Last year on Thanksgiving I made a big list of everyone I knew and thanked them each for something. I was going to do this again, but almost all of them would be the same as last year.

Instead I’m going to talk about my parents a little bit, since they’ve surely had a bigger influence on me than anyone else.

A lot of the good habits I have today, which essentially define who I am, come directly from my parents. They managed to steer me away from TV, drugs, and alcohol in such a way that I never considered rebelling by indulging in these things.

I remember distinctly wanting to watch TV once as a child. My father told me, “One day you’ll thank us for not letting you watch TV.” At the time that seemed absolutely ridiculous, but here I am today thanking them for not letting me watch TV. This isn’t to say that I don’t watch ANY TV now, but I only have a few shows that I download and usually watch with friends.

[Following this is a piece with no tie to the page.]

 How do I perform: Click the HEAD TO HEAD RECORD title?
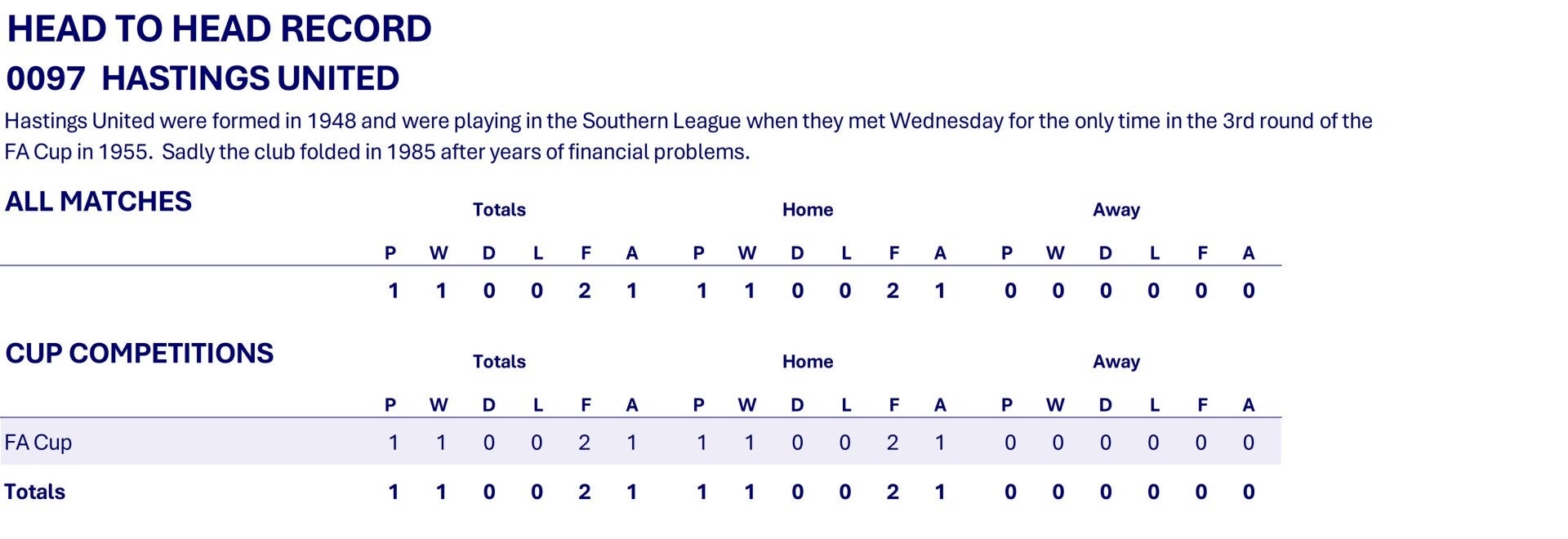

When I have kids I’ll ask my parents how they got me to not drink and do drugs. I’ve never once felt tempted to try or do either, despite having an insatiable urge to do everything else under the sun.

They also encouraged me to be independent, which certainly made raising me harder.

When I was in 10th grade I was having a tough time in history class. I didn’t care, so I didn’t pay attention. I was failing. One day, after receiving a grade of perhaps 50 or so on a test, my teacher took me outside to the hallway.

“You went to a Montessori school, didn’t you?”

What a strange question, I thought.

“Yes.”

“I can tell. You Montessori kids are always more independent and don’t study if you don’t want to.”

She said it with a smile on her face, as if to say that it wasn’t necessarily a bad thing.

Not only did my parents enroll me in a Montessori school, which I still remember loving, but they also put me in a private middle school called “The Pike School” in the Boston area, where we lived. It was expensive for them and for my grandparents, but it was such a fantastic school (and the last time I really liked school) that I’ll probably move back there when I have kids so that they can also attend.

When I was at Pike I made friends with a Taiwanese kid named Charlie. He and his family taught me Chinese (I could write a whole entry about how thankful I am to them as well), and my parents allowed me to travel to Taiwan for a month with them when I was only 13! It was the first time I’d even been on a plane, and turned out to be an amazing once-in-a-lifetime experience. I loved it so much that I’m going back there this summer as part of my trip around the world.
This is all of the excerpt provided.